Sin embargo, parece haber una regla que siempre se cumple. Tennov buscó establecer la duración del amor romántico a partir del momento en que se produce el mágico despertar hasta la aparición del «sentimiento neutral» para con la persona amada. Llegó a la siguiente conclusión: «El período más frecuente, así como el promedio, es de aproximadamente dieciocho meses a tres años». John Money concuerda, proponiendo que una vez que el contacto con la persona amada se vuelve regular, lo típico es que la pasión dure de dos a tres años[59].

Liebowitz sospecha que el final del enamoramiento tiene también un fundamento fisiológico. Formula la teoría de que el cerebro no puede sostenerse eternamente en el estado de exaltación de la felicidad romántica. Ya sea porque las terminaciones nerviosas se habitúan a los estimulantes naturales del cerebro, o porque los niveles de FEA (y/u otras sustancias naturales semejantes a la anfetamina) comienzan a disminuir. El cerebro no tolera más el asalto de semejantes drogas. Como él lo sintetiza: «Si deseamos que perdure una situación de excitación con nuestra pareja a largo plazo, deberemos trabajarla, porque en cierto modo nos estaremos resistiendo a una marea biológica»[60].

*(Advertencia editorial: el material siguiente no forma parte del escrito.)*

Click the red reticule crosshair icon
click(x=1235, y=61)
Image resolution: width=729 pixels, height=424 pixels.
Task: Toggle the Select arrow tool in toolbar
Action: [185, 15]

Aquí surge una nueva y más insidiosa emoción: el apego, ese sentimiento cálido, cómodo y seguro del que hablan tantas parejas. Y Liebowitz está convencido de que, a medida que el enamoramiento pierde terreno y el apego crece, un nuevo sistema químico entra en acción: los opiáceos de la mente. Estas sustancias, las endorfinas (abreviatura de morfinas endógenas), son químicamente semejantes a la morfina, un opiáceo, un narcótico. Como la FEA, la endorfina reside en las terminaciones nerviosas del cerebro, se traslada de un nervio a otro a través de las sinapsis y se acumula en puntos específicos del cerebro. A diferencia de la FEA, serenan la mente, eliminan el dolor y reducen la ansiedad.

Liebowitz considera que, en la etapa del apego, las parejas se provocan mutuamente la producción de endorfinas, y de este modo surge la sensación de seguridad, estabilidad y tranquilidad. Ahora los amantes pueden conversar, comer y dormir en paz[61].

Nadie ha especulado acerca de la duración de la etapa del apego, ya sea en el cerebro o en el vínculo. Yo pienso que depende de las características de cada cerebro humano, de las circunstancias sociales y de la edad. Como se comprobará a lo largo de la lectura de este libro, con el paso de los años es más fácil permanecer en esta etapa. Pero la sensación de enamoramiento tiene tanto un principio como un final. Como Stendhal tan bien lo describe: «El amor es como una fiebre que llega y se va con total independencia de la voluntad».

¿Por qué el amor mengua y fluye? El ritmo del enamoramiento, como tantos otros aspectos del flirteo, puede ser parte de un esquema de la naturaleza, y estar delicadamente conectado en el cerebro por el tiempo, la evolución y arcaicos modelos de vinculación entre los seres humanos.